- _DIRECTIONS_:
1. The passage on building OTU tables ends with a long list of processes and problems. List every item in it that contains the word "resources", counting each only once.
2. Carry on the account of building the OTU table workaround, starting after its last sentence.

The little yellow arrow in the workflow now represents around 2-3 months of probably the steepest learning curve I have ever ventured on to.

OTU tables are simply a table of counts of OTUs (operational taxonomic units i.e. species/observations etc.) for each sample within your dataset. Despite their simplicity, the method used by myself and others in the research group to construct the OTU table was different to that in the online PICRUSt guide and the information contained therein, also different. I could already sense the increase in learning curve gradient, but carried on forward anyway not quite realising the dangers that lay ahead!

Operating system (UNIX/Windows) cross-compatibility, version control, system resources, version control, new programming languages, version control, more system resources, overloading system resources, complete system failure, starting from scratch again, installation-and-compilation-of-new-algebraic-libraries-for-your-systems-mathematical-calculations, version control, new programming languages, manual editing of enormous databases, scripts, packages and version control. These points are a hint at some of the processes I went through and the problems I had to deal with, in the creation of what I now call ‘The Workaround’. I still don’t consider myself a bioinformatician.

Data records
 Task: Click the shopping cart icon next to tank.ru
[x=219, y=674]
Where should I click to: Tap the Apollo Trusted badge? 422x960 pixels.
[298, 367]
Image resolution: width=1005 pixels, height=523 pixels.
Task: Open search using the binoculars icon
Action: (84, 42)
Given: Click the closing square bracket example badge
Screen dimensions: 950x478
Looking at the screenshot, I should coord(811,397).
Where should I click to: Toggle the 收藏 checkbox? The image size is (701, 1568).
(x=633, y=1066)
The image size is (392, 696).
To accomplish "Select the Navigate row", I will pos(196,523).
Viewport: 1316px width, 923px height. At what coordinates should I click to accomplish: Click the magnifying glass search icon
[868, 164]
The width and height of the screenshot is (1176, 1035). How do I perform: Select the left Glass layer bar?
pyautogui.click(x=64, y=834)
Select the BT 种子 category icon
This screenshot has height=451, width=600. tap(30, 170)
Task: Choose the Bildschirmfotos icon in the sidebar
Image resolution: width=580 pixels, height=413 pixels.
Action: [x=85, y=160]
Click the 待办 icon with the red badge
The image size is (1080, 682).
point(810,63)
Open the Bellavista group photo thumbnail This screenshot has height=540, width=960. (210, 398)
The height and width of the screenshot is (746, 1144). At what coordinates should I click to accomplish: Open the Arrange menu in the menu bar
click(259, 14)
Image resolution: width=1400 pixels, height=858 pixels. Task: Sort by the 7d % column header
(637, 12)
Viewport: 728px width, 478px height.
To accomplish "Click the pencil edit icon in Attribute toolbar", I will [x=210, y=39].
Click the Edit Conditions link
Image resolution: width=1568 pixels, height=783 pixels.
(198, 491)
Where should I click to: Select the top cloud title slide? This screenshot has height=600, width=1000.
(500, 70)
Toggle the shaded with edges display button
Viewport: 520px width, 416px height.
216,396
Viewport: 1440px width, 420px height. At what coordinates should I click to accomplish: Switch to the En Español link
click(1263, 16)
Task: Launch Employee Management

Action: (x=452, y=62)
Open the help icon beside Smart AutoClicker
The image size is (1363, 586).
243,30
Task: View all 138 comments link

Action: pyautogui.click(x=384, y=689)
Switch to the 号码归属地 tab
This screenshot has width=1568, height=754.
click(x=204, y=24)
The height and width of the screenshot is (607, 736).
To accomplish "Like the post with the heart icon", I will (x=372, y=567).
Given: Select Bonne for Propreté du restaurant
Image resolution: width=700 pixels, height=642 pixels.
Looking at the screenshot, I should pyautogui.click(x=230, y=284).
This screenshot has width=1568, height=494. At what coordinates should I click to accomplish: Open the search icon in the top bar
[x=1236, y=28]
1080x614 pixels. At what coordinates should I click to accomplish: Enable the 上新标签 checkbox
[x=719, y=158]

- _YOUR RESPONSES_:
1.
- system resources
- more system resources
- overloading system resources

2.
‘The Workaround’
The workaround consists of a small number of R scripts and processes for the reformatting and production of new files that are so simple they belie the amount of work that went into producing them. The steps are straightforward enough that anyone with any sort of experience of working with OTU tables or sequencing data should be able to complete them. The entire workflow is robust and repeatable and I have since worked with a few different ways of visualising and representing the data for publication.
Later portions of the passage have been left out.